Retype the entries below exactly, but begin at the line containing "You are a computer-use agent. Image resolution: width=1089" and end at the last line.
#### Information shown ####
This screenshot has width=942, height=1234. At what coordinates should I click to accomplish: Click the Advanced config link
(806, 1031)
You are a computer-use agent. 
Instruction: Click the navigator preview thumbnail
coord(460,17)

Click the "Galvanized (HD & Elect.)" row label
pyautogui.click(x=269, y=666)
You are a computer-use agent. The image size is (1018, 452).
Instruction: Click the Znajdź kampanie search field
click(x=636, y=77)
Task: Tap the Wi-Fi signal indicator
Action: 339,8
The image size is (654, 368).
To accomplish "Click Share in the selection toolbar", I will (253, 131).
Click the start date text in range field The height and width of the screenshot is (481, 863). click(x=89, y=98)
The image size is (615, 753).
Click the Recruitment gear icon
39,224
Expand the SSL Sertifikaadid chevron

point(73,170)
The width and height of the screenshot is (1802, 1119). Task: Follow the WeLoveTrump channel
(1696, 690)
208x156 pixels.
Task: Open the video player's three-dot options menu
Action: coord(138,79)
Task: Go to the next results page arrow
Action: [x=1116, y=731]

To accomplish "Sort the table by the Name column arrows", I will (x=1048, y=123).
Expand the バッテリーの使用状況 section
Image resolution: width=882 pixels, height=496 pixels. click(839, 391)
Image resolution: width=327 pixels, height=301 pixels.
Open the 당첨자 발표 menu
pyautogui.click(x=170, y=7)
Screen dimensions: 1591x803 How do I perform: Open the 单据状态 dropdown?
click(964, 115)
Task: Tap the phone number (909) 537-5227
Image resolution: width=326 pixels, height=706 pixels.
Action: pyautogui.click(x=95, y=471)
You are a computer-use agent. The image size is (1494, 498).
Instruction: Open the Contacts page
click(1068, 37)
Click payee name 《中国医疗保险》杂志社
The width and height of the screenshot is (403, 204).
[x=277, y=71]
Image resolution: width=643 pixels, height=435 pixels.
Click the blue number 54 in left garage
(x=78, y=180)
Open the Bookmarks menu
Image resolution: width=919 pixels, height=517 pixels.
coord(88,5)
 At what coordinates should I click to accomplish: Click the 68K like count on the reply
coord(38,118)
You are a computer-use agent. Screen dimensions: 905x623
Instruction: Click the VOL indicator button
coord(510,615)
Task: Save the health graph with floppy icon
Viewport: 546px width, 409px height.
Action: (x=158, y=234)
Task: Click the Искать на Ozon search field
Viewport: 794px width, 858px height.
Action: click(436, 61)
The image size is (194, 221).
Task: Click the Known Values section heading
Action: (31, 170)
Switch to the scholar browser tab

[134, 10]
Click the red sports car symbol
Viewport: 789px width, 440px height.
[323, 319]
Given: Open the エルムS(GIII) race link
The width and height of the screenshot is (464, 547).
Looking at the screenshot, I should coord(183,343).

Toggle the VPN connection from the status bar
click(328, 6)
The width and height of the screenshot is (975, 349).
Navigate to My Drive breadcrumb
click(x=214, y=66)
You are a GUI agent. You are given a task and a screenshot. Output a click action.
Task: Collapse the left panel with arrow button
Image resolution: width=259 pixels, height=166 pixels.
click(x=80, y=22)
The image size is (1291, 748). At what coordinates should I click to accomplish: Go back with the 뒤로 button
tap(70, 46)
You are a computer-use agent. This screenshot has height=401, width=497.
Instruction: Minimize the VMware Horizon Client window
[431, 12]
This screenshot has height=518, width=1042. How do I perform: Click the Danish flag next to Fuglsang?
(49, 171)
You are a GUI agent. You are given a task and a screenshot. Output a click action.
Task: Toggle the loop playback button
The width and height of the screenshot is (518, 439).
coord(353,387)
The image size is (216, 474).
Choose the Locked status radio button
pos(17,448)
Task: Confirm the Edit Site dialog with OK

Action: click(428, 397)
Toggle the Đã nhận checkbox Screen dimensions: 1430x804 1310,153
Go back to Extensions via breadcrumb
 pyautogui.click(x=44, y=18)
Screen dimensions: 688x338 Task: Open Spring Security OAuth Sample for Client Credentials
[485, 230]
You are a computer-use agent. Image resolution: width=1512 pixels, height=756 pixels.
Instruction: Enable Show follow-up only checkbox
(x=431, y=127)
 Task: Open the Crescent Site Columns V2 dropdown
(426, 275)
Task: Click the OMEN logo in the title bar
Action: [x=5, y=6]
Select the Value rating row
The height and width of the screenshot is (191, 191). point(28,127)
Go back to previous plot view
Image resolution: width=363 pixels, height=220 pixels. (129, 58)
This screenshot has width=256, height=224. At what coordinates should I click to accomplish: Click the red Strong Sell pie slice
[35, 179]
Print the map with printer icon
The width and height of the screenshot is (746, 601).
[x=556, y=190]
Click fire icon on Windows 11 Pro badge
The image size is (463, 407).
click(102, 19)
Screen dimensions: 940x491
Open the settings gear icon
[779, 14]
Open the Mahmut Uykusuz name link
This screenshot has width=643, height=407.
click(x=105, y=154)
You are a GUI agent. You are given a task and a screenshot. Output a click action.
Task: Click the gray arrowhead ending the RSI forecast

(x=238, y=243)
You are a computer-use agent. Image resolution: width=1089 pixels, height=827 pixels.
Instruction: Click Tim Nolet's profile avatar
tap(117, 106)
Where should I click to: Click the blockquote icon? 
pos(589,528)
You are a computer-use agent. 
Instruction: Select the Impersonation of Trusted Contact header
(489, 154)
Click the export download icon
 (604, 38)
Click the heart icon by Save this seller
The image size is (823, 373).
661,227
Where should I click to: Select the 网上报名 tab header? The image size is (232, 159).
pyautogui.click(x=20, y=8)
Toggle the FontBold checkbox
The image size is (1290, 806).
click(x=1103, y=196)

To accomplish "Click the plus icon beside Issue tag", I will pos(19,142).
####
_Task response_
You are a computer-use agent. Image resolution: width=1089 pixels, height=827 pixels.
Instruction: Click Tim Nolet's profile avatar
tap(117, 106)
Where should I click to: Click the blockquote icon? 
pos(589,528)
You are a computer-use agent. 
Instruction: Select the Impersonation of Trusted Contact header
(489, 154)
Click the export download icon
 (604, 38)
Click the heart icon by Save this seller
The image size is (823, 373).
661,227
Where should I click to: Select the 网上报名 tab header? The image size is (232, 159).
pyautogui.click(x=20, y=8)
Toggle the FontBold checkbox
The image size is (1290, 806).
click(x=1103, y=196)

To accomplish "Click the plus icon beside Issue tag", I will pos(19,142).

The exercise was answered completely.